** WHAT YOU SHOULD DO **
Replace every "Instruction" with "Goal" in the records below, and write them all out again with nothing else changed.

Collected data
[start]

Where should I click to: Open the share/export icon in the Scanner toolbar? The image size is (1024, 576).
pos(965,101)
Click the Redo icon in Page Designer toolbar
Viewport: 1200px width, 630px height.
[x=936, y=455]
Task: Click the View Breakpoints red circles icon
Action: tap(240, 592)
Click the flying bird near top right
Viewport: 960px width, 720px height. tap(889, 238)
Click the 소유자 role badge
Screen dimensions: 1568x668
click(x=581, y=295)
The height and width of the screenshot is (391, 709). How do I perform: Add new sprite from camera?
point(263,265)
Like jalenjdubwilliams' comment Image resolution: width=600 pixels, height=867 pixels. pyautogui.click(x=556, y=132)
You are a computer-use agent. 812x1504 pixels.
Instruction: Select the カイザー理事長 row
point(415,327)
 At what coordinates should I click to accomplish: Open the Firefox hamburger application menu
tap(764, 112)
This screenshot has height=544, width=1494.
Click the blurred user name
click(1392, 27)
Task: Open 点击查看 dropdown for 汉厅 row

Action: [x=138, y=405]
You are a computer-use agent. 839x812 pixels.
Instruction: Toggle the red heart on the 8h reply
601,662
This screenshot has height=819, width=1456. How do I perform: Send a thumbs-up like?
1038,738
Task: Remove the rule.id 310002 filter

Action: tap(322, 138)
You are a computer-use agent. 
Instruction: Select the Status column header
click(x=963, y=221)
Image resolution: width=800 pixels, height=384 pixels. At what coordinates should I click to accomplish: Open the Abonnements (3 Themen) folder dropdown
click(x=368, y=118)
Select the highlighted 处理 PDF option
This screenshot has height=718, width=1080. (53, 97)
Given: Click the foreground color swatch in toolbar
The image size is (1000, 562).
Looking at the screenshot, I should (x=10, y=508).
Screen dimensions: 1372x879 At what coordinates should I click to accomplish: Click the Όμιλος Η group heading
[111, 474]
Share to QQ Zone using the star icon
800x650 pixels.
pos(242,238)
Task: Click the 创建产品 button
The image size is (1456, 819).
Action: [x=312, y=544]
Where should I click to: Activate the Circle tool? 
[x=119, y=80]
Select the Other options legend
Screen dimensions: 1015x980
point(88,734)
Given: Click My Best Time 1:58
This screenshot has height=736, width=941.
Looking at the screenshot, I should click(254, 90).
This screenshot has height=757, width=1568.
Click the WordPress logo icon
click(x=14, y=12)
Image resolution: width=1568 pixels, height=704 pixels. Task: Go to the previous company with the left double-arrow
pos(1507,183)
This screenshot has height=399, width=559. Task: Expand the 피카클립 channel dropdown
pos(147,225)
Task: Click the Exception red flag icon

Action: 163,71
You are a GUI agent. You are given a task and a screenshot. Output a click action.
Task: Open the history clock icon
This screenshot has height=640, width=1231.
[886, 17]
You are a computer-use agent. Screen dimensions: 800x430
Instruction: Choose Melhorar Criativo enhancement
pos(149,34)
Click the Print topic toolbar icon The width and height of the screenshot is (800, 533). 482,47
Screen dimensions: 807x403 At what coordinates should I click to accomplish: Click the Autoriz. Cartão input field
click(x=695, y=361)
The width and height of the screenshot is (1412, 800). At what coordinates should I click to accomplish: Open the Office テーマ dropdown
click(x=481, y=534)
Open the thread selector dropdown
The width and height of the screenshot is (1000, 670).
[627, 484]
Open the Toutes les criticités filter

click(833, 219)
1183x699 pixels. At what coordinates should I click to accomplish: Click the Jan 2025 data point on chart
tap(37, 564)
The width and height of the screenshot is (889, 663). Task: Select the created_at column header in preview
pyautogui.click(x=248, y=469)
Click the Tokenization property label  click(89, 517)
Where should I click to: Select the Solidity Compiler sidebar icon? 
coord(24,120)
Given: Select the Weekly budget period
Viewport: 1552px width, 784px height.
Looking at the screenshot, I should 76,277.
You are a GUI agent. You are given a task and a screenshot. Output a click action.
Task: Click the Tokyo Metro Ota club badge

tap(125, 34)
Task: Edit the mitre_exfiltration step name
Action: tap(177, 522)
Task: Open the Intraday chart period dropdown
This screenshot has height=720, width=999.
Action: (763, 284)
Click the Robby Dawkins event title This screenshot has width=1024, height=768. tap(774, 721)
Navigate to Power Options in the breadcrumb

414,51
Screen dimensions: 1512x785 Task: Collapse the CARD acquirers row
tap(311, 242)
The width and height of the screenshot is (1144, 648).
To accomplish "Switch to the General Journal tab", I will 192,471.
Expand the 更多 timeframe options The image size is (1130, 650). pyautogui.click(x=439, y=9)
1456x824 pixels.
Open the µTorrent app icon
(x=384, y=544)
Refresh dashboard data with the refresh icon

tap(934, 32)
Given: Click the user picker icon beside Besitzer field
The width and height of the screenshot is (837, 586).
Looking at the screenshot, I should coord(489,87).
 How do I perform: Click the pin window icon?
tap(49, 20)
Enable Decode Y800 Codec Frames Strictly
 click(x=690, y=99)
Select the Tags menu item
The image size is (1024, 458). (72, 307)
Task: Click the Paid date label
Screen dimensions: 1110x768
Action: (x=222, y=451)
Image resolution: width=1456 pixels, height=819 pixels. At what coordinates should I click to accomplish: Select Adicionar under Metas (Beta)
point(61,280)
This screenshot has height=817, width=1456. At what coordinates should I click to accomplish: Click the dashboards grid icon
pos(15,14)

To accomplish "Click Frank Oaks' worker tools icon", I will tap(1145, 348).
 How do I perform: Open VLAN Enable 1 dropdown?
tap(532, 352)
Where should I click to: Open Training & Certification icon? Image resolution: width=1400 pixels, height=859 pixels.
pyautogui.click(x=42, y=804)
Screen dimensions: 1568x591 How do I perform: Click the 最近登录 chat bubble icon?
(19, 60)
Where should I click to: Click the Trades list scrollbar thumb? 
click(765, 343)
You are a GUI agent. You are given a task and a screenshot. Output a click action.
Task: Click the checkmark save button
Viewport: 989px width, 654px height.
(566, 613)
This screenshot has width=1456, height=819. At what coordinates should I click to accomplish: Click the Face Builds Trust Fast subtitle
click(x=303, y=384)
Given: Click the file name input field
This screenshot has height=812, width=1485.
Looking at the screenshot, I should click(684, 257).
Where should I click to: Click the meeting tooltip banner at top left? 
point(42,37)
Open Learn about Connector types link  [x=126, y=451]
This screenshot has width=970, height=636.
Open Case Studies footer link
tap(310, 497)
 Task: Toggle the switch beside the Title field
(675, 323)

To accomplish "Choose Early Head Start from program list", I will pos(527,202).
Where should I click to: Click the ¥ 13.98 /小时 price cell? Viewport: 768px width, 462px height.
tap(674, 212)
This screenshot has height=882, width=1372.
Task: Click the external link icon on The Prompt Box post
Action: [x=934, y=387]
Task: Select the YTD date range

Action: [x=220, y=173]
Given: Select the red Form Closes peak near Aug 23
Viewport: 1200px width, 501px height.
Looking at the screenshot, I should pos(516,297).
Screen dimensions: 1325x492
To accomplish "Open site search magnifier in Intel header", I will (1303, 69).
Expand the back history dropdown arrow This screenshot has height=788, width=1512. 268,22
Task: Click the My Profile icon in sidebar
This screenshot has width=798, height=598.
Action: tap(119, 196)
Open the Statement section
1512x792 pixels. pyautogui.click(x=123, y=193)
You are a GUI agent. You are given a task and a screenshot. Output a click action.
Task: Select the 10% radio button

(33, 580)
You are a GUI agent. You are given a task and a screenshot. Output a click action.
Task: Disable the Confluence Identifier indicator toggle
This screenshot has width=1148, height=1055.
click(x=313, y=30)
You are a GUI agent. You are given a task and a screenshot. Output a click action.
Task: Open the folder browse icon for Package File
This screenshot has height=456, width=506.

[end]

** SOLUTION TO THIS EXERCISE **
Where should I click to: Open the share/export icon in the Scanner toolbar? The image size is (1024, 576).
pos(965,101)
Click the Redo icon in Page Designer toolbar
Viewport: 1200px width, 630px height.
[x=936, y=455]
Task: Click the View Breakpoints red circles icon
Action: tap(240, 592)
Click the flying bird near top right
Viewport: 960px width, 720px height. tap(889, 238)
Click the 소유자 role badge
Screen dimensions: 1568x668
click(x=581, y=295)
The height and width of the screenshot is (391, 709). How do I perform: Add new sprite from camera?
point(263,265)
Like jalenjdubwilliams' comment Image resolution: width=600 pixels, height=867 pixels. pyautogui.click(x=556, y=132)
You are a computer-use agent. 812x1504 pixels.
Goal: Select the カイザー理事長 row
point(415,327)
 At what coordinates should I click to accomplish: Open the Firefox hamburger application menu
tap(764, 112)
This screenshot has height=544, width=1494.
Click the blurred user name
click(1392, 27)
Task: Open 点击查看 dropdown for 汉厅 row

Action: [x=138, y=405]
You are a computer-use agent. 839x812 pixels.
Goal: Toggle the red heart on the 8h reply
601,662
This screenshot has height=819, width=1456. How do I perform: Send a thumbs-up like?
1038,738
Task: Remove the rule.id 310002 filter

Action: tap(322, 138)
You are a computer-use agent. 
Goal: Select the Status column header
click(x=963, y=221)
Image resolution: width=800 pixels, height=384 pixels. At what coordinates should I click to accomplish: Open the Abonnements (3 Themen) folder dropdown
click(x=368, y=118)
Select the highlighted 处理 PDF option
This screenshot has height=718, width=1080. (53, 97)
Given: Click the foreground color swatch in toolbar
The image size is (1000, 562).
Looking at the screenshot, I should (x=10, y=508).
Screen dimensions: 1372x879 At what coordinates should I click to accomplish: Click the Όμιλος Η group heading
[111, 474]
Share to QQ Zone using the star icon
800x650 pixels.
pos(242,238)
Task: Click the 创建产品 button
The image size is (1456, 819).
Action: [x=312, y=544]
Where should I click to: Activate the Circle tool? 
[x=119, y=80]
Select the Other options legend
Screen dimensions: 1015x980
point(88,734)
Given: Click My Best Time 1:58
This screenshot has height=736, width=941.
Looking at the screenshot, I should click(254, 90).
This screenshot has height=757, width=1568.
Click the WordPress logo icon
click(x=14, y=12)
Image resolution: width=1568 pixels, height=704 pixels. Task: Go to the previous company with the left double-arrow
pos(1507,183)
This screenshot has height=399, width=559. Task: Expand the 피카클립 channel dropdown
pos(147,225)
Task: Click the Exception red flag icon

Action: 163,71
You are a GUI agent. You are given a task and a screenshot. Output a click action.
Task: Open the history clock icon
This screenshot has height=640, width=1231.
[886, 17]
You are a computer-use agent. Screen dimensions: 800x430
Goal: Choose Melhorar Criativo enhancement
pos(149,34)
Click the Print topic toolbar icon The width and height of the screenshot is (800, 533). 482,47
Screen dimensions: 807x403 At what coordinates should I click to accomplish: Click the Autoriz. Cartão input field
click(x=695, y=361)
The width and height of the screenshot is (1412, 800). At what coordinates should I click to accomplish: Open the Office テーマ dropdown
click(x=481, y=534)
Open the thread selector dropdown
The width and height of the screenshot is (1000, 670).
[627, 484]
Open the Toutes les criticités filter

click(833, 219)
1183x699 pixels. At what coordinates should I click to accomplish: Click the Jan 2025 data point on chart
tap(37, 564)
The width and height of the screenshot is (889, 663). Task: Select the created_at column header in preview
pyautogui.click(x=248, y=469)
Click the Tokenization property label  click(89, 517)
Where should I click to: Select the Solidity Compiler sidebar icon? 
coord(24,120)
Given: Select the Weekly budget period
Viewport: 1552px width, 784px height.
Looking at the screenshot, I should 76,277.
You are a GUI agent. You are given a task and a screenshot. Output a click action.
Task: Click the Tokyo Metro Ota club badge

tap(125, 34)
Task: Edit the mitre_exfiltration step name
Action: tap(177, 522)
Task: Open the Intraday chart period dropdown
This screenshot has height=720, width=999.
Action: (763, 284)
Click the Robby Dawkins event title This screenshot has width=1024, height=768. tap(774, 721)
Navigate to Power Options in the breadcrumb

414,51
Screen dimensions: 1512x785 Task: Collapse the CARD acquirers row
tap(311, 242)
The width and height of the screenshot is (1144, 648).
To accomplish "Switch to the General Journal tab", I will 192,471.
Expand the 更多 timeframe options The image size is (1130, 650). pyautogui.click(x=439, y=9)
1456x824 pixels.
Open the µTorrent app icon
(x=384, y=544)
Refresh dashboard data with the refresh icon

tap(934, 32)
Given: Click the user picker icon beside Besitzer field
The width and height of the screenshot is (837, 586).
Looking at the screenshot, I should coord(489,87).
 How do I perform: Click the pin window icon?
tap(49, 20)
Enable Decode Y800 Codec Frames Strictly
 click(x=690, y=99)
Select the Tags menu item
The image size is (1024, 458). (72, 307)
Task: Click the Paid date label
Screen dimensions: 1110x768
Action: (x=222, y=451)
Image resolution: width=1456 pixels, height=819 pixels. At what coordinates should I click to accomplish: Select Adicionar under Metas (Beta)
point(61,280)
This screenshot has height=817, width=1456. At what coordinates should I click to accomplish: Click the dashboards grid icon
pos(15,14)

To accomplish "Click Frank Oaks' worker tools icon", I will tap(1145, 348).
 How do I perform: Open VLAN Enable 1 dropdown?
tap(532, 352)
Where should I click to: Open Training & Certification icon? Image resolution: width=1400 pixels, height=859 pixels.
pyautogui.click(x=42, y=804)
Screen dimensions: 1568x591 How do I perform: Click the 最近登录 chat bubble icon?
(19, 60)
Where should I click to: Click the Trades list scrollbar thumb? 
click(765, 343)
You are a GUI agent. You are given a task and a screenshot. Output a click action.
Task: Click the checkmark save button
Viewport: 989px width, 654px height.
(566, 613)
This screenshot has width=1456, height=819. At what coordinates should I click to accomplish: Click the Face Builds Trust Fast subtitle
click(x=303, y=384)
Given: Click the file name input field
This screenshot has height=812, width=1485.
Looking at the screenshot, I should click(684, 257).
Where should I click to: Click the meeting tooltip banner at top left? 
point(42,37)
Open Learn about Connector types link  [x=126, y=451]
This screenshot has width=970, height=636.
Open Case Studies footer link
tap(310, 497)
 Task: Toggle the switch beside the Title field
(675, 323)

To accomplish "Choose Early Head Start from program list", I will pos(527,202).
Where should I click to: Click the ¥ 13.98 /小时 price cell? Viewport: 768px width, 462px height.
tap(674, 212)
This screenshot has height=882, width=1372.
Task: Click the external link icon on The Prompt Box post
Action: [x=934, y=387]
Task: Select the YTD date range

Action: [x=220, y=173]
Given: Select the red Form Closes peak near Aug 23
Viewport: 1200px width, 501px height.
Looking at the screenshot, I should pos(516,297).
Screen dimensions: 1325x492
To accomplish "Open site search magnifier in Intel header", I will (1303, 69).
Expand the back history dropdown arrow This screenshot has height=788, width=1512. 268,22
Task: Click the My Profile icon in sidebar
This screenshot has width=798, height=598.
Action: tap(119, 196)
Open the Statement section
1512x792 pixels. pyautogui.click(x=123, y=193)
You are a GUI agent. You are given a task and a screenshot. Output a click action.
Task: Select the 10% radio button

(33, 580)
You are a GUI agent. You are given a task and a screenshot. Output a click action.
Task: Disable the Confluence Identifier indicator toggle
This screenshot has width=1148, height=1055.
click(x=313, y=30)
You are a GUI agent. You are given a task and a screenshot. Output a click action.
Task: Open the folder browse icon for Package File
This screenshot has height=456, width=506.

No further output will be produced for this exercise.